Wikipedia:Bots/Requests for approval/KuduBot 3

The following discussion is an archived debate. Please do not modify it. To request review of this BRFA, please start a new section at WT:BRFA. The result of the discussion was

Withdrawn by operator.

KuduBot 3

Operator: KuduIO (talk · contribs)

Time filed: 00:01, Monday September 12, 2011 (UTC)

Automatic or Manual: Automatic unsupervised

Programming language(s): Python and regular expressions

Source code available: Standard pywikipedia, regular expression / parameters may be available on request

Function overview: Move all hatnotes to the very top of the articles per the Manual of Style.

Links to relevant discussions (where appropriate): Wikipedia:Bot requests/Archive 43#Request for hatnote bot

Edit period(s): One-time run, then daily

Estimated number of pages affected: ? (articles)

Exclusion compliant (Y/N): Y

Already has a bot flag (Y/N): N

Function details: Affects only article lead section.

Discussion

Are there *any* cases where the top is not the best place for a hatnote? Are some used in sections, perhaps? - Jarry1250 ^{[Weasel? Discuss.]} 17:23, 12 September 2011 (UTC)[reply]

They definitely could have been used there, so limiting to lead section is probably smart. — HELLKNOWZ ▎TALK 17:41, 12 September 2011 (UTC)[reply]

Okay, that's one exception. Are there others? I assume we're limiting to article space here for a start? - Jarry1250 ^{[Weasel? Discuss.]} 18:02, 12 September 2011 (UTC)[reply]

I somehow assumed this applies to articles by default; it definitely should, article layout guidelines do not apply to other namespaces. — HELLKNOWZ ▎TALK 18:07, 12 September 2011 (UTC)[reply]

It probably applies to project space too, but limiting to article space for now seems wise. Yes, I'll add an exception for sections in the form of a lookahead. — Kudu ^~I/O~ 20:12, 12 September 2011 (UTC)[reply]

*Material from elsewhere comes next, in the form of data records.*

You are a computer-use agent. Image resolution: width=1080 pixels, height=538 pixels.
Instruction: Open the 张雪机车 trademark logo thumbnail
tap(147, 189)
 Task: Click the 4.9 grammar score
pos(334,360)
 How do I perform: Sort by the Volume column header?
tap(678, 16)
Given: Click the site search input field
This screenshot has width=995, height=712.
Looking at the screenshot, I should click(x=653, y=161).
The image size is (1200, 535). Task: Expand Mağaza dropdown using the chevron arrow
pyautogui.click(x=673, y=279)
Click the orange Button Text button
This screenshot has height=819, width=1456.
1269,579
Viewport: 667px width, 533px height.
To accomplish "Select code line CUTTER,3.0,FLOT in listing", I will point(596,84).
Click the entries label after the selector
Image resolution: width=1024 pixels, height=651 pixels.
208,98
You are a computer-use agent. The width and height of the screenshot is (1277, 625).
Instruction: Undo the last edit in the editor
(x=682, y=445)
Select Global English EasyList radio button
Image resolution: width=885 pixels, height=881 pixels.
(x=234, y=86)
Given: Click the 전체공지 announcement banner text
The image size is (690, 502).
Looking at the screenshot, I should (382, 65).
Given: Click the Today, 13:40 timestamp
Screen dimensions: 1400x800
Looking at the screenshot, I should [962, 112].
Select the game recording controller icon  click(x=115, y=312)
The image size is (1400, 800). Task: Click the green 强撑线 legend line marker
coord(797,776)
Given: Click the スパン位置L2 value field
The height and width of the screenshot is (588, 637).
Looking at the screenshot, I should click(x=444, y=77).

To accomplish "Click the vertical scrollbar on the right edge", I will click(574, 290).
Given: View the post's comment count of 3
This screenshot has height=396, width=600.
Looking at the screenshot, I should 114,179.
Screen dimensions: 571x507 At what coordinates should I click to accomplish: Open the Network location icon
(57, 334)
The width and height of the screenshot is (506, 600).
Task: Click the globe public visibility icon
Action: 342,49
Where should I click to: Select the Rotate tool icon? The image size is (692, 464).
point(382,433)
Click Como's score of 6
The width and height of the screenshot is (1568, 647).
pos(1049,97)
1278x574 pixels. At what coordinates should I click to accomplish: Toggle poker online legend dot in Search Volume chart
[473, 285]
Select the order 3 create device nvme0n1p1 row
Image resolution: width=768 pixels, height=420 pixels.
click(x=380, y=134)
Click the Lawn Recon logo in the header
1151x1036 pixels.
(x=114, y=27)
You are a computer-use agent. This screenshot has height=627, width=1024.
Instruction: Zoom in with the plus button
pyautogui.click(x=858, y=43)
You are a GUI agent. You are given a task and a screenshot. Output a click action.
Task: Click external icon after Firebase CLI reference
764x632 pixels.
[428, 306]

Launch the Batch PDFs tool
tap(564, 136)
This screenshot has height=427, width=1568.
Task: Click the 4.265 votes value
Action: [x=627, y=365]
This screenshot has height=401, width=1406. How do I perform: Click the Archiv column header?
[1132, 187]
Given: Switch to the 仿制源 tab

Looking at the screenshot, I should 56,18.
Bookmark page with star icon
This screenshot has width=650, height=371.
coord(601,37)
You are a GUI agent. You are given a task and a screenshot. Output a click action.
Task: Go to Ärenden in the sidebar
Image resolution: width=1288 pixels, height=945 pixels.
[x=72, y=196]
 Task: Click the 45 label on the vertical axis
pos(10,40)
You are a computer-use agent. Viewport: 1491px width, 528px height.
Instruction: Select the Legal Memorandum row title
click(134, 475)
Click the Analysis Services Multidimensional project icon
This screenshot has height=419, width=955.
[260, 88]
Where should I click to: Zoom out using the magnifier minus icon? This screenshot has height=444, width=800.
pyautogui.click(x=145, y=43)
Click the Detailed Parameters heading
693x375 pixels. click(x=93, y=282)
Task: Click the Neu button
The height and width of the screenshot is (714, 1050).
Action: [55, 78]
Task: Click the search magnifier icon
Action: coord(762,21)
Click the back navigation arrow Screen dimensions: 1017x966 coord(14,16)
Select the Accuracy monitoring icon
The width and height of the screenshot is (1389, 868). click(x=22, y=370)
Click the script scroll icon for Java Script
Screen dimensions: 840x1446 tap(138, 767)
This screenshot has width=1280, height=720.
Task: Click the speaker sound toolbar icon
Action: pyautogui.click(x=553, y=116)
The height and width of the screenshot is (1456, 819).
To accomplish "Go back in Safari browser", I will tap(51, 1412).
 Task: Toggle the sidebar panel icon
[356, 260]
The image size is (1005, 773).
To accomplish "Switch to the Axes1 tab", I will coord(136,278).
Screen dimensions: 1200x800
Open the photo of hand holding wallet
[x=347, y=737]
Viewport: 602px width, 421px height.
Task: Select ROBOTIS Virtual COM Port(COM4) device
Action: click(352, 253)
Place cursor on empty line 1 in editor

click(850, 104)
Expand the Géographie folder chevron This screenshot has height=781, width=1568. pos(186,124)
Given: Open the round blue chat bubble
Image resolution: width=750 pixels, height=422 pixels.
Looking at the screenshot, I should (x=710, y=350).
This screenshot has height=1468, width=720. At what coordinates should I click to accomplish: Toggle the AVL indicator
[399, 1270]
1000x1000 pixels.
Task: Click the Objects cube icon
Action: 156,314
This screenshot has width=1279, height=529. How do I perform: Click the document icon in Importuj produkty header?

How do you intend to find articles that suffer from this problem? Are you going to randomly crawl through every article, or is there a database report somewhere? —SW— ^comment 18:47, 13 September 2011 (UTC)[reply]
- Presumably by processing a dump (AWB can handle this). - Jarry1250 ^{[Weasel? Discuss.]} 20:52, 13 September 2011 (UTC)[reply]
  - Right, just want to ensure that the operator is willing/able to download and process a database dump. —SW— ^confabulate 21:27, 13 September 2011 (UTC)[reply]
    - This will be done by accessing the database directly from the toolserver. — Kudu ^~I/O~ 20:35, 15 September 2011 (UTC)[reply]
      - This is not possible. The toolserver database does not include page text. —SW— ^verbalize 22:30, 15 September 2011 (UTC)[reply]
        Right. Perhaps I can write a separate tool which uses WikiProxy and dumps a list of pages to a file, and then feed that to pywikipedia's replace.py. — Kudu ^~I/O~ 14:03, 18 September 2011 (UTC)[reply]
        What is WikiProxy? How will it generate a list of problematic pages if it does not analyse a dump? (Or does it?) - Jarry1250 ^{[Weasel? Discuss.]} 15:35, 18 September 2011 (UTC)[reply]
        The magic eye says: meta:User:Duesentrieb/WikiProxy — Kudu ^~I/O~ 21:36, 19 September 2011 (UTC)[reply]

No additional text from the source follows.